Hi all,
It’s been a while since I’ve posted. I thought I would post a project I’ve been working on in the last year or so. I should preface this by saying that I am in no way a professional. And I will be making up some terminology here because I don’t actually know it… If anybody does, please let me know.
The concept of the project is to figure out a way to blend and rig multiple normal maps to deform whatever is being rigged. In this case, I am rigging an Orc bust. This method isn’t limited to character work though. This project was inspired by one of the god of war 3 unlockable featurettes. Other huge inspirations include Azog from the hobbit, Caesar from the newer Planet of the apes films… and actually pretty much any digital character created in recent years that has very complex and realistic facial distortion. I know I’m not the first one to do this within blender. but I found that when it came to complex face rigging with blended normal maps, documentation and video was seriously lacking. So this is my meager attempt to mimic the kind of stuff I see in movies and games.
In order to create the different normal maps, I sculpted an initial bust of the character with as much detail as I could put into the sculpt. A disclaimer on the Sculpt, It was a rather quick sculpt I did with as much facial detail as I could put into it. I also forgot to sculpt the eyes closed… which actually leads to some problems with the eyebrows as you might notice later on… but, whatever this is just a test.
I didn’t model the teeth. Instead I used a file from blendswap made by the user lucasfalcao. Here is the link:
Once I had a main object I could start making some shape-key objects. Starting with the obvious choices (to me at least) Brow up and Brow down. The thought was that I would move the whole brow up (and down) and then separate them into left, right, inner and outer later on.
Brow up is in on the left and brow down is on the right. (I had to link this image because it was too big, also sorry for the nasty aliasing…)
The next step was combining them into a mesh that I would deform.
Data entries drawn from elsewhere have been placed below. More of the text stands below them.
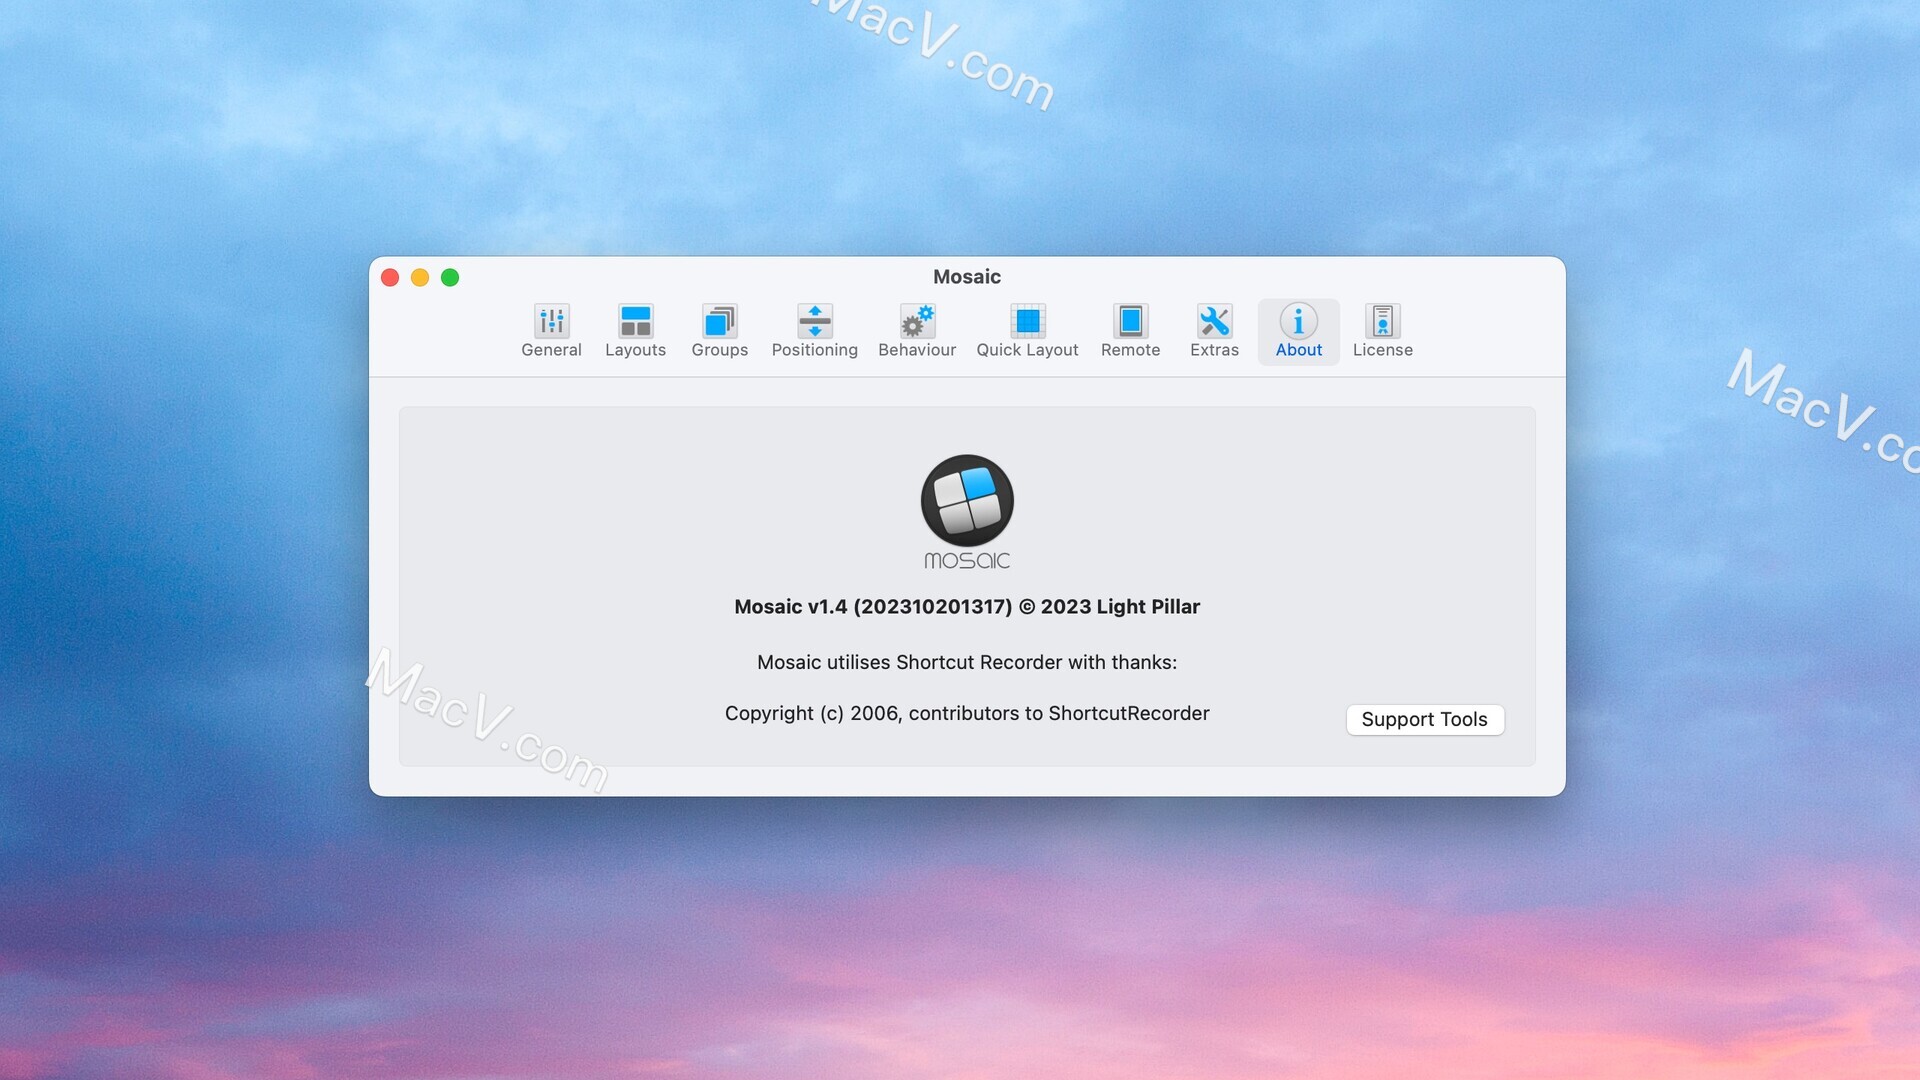Switch to Layouts configuration

(636, 330)
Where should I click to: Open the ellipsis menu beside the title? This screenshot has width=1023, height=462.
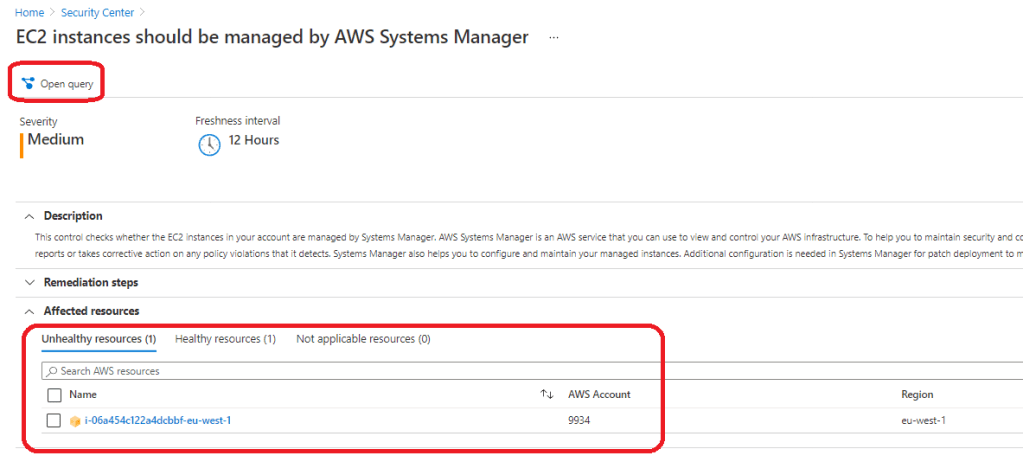(554, 38)
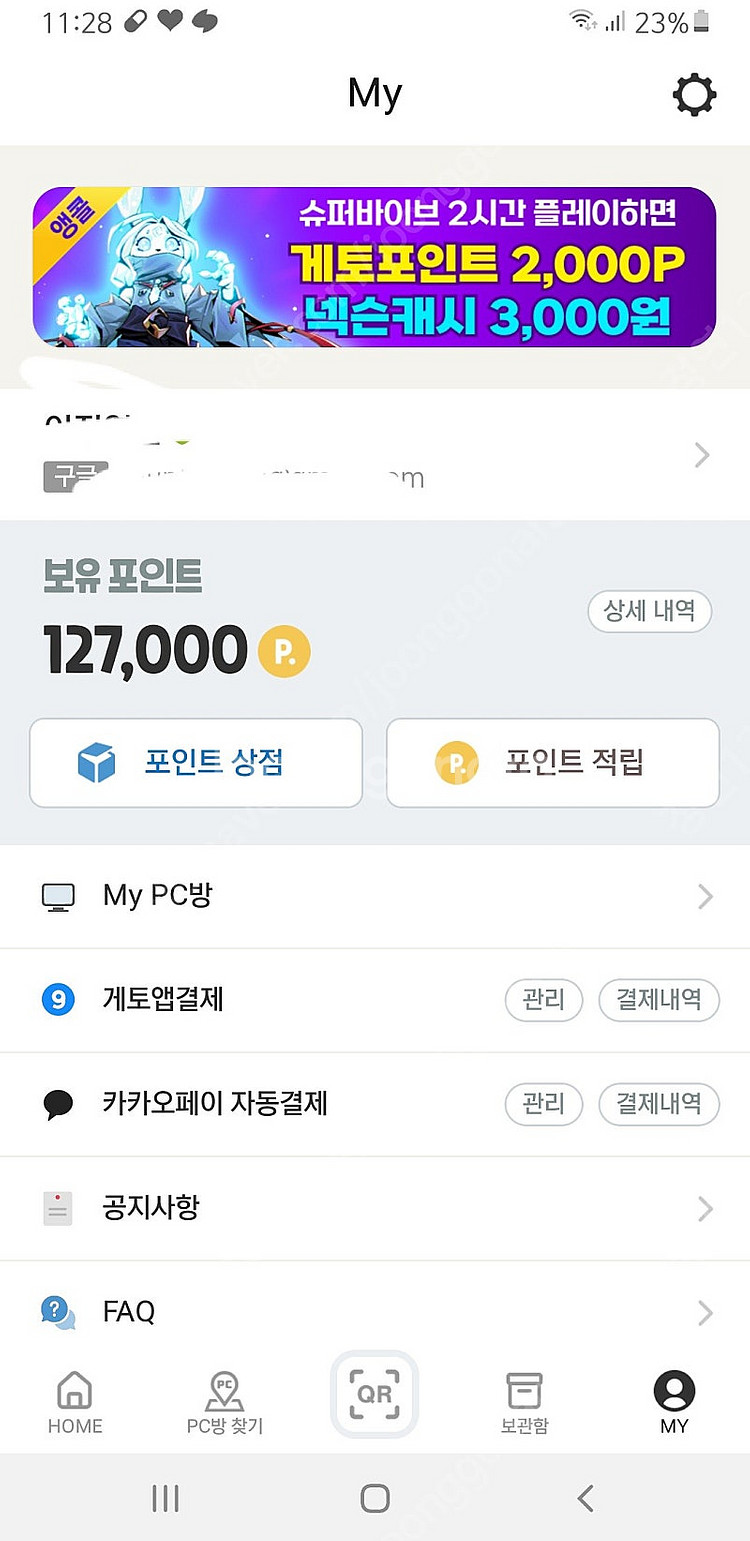Open the 보관함 tab

[x=524, y=1402]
I settled on a multires level of 1 (14, 662 polygons) for the deform mesh. Once I had the Shape-Keys being driven by a bone, I needed to blend the normal maps I created from the three different sculpt objects. So, Much like a shape-key driver, I needed a positive, a base and a negative image. Here is the shader group I came up with.
It’s pretty simple. The eyebrow up normal map goes in Image Pos, the Main or Base normal map goes into image base and the eyebrow down normal map goes into image neg. The value slider on the bottom goes from -1 to 1 and blends between the 3 images. Here is a closer look at the inner workings of the group:
I don’t know if this needs to be explained but I will anyways because I love getting technical… It’s a condition. Image pos goes into Color 2 (value 1), image basis goes into Color 1 (value 0). The color output of the first mix node is then plugged into Color 1 of the second mix node and image neg goes into color 2. Basically what this means is that image pos and image neg will never blend between anything other than the basis. The value slider is then plugged into the factor of the mix nodes, and is multiplied by -1 before being plugged into the second mix node so that when the slider reaches -1 the mix node will be at 1. Again sorry if this seemed like it didn’t need explaining, don’t judge me.
Pretty much the only other step is to apply the same driver on the value slider of the group node that was driving the shape-keys. By the way, in the driver editor any driver that was added to a node will only show up if that node is selected.
Now, the fruit of my labor:
This isn’t the end of this project by the way. There’s plenty more fun to be had with blending normal maps and I’ve been losing tons of much needed sleep trying to figure out the simplest way of setting up these nodes… Here is a preview of it’s blending glory.
(only 3 images per post so here is another link…)
Anyways, hopefully my need to get super technical and over explain didn’t rustle too many jimmies. I’m really only going in depth so that others can take what I’ve done here and make it better. If anybody notices something that I could do better in the future please feel free to let me know.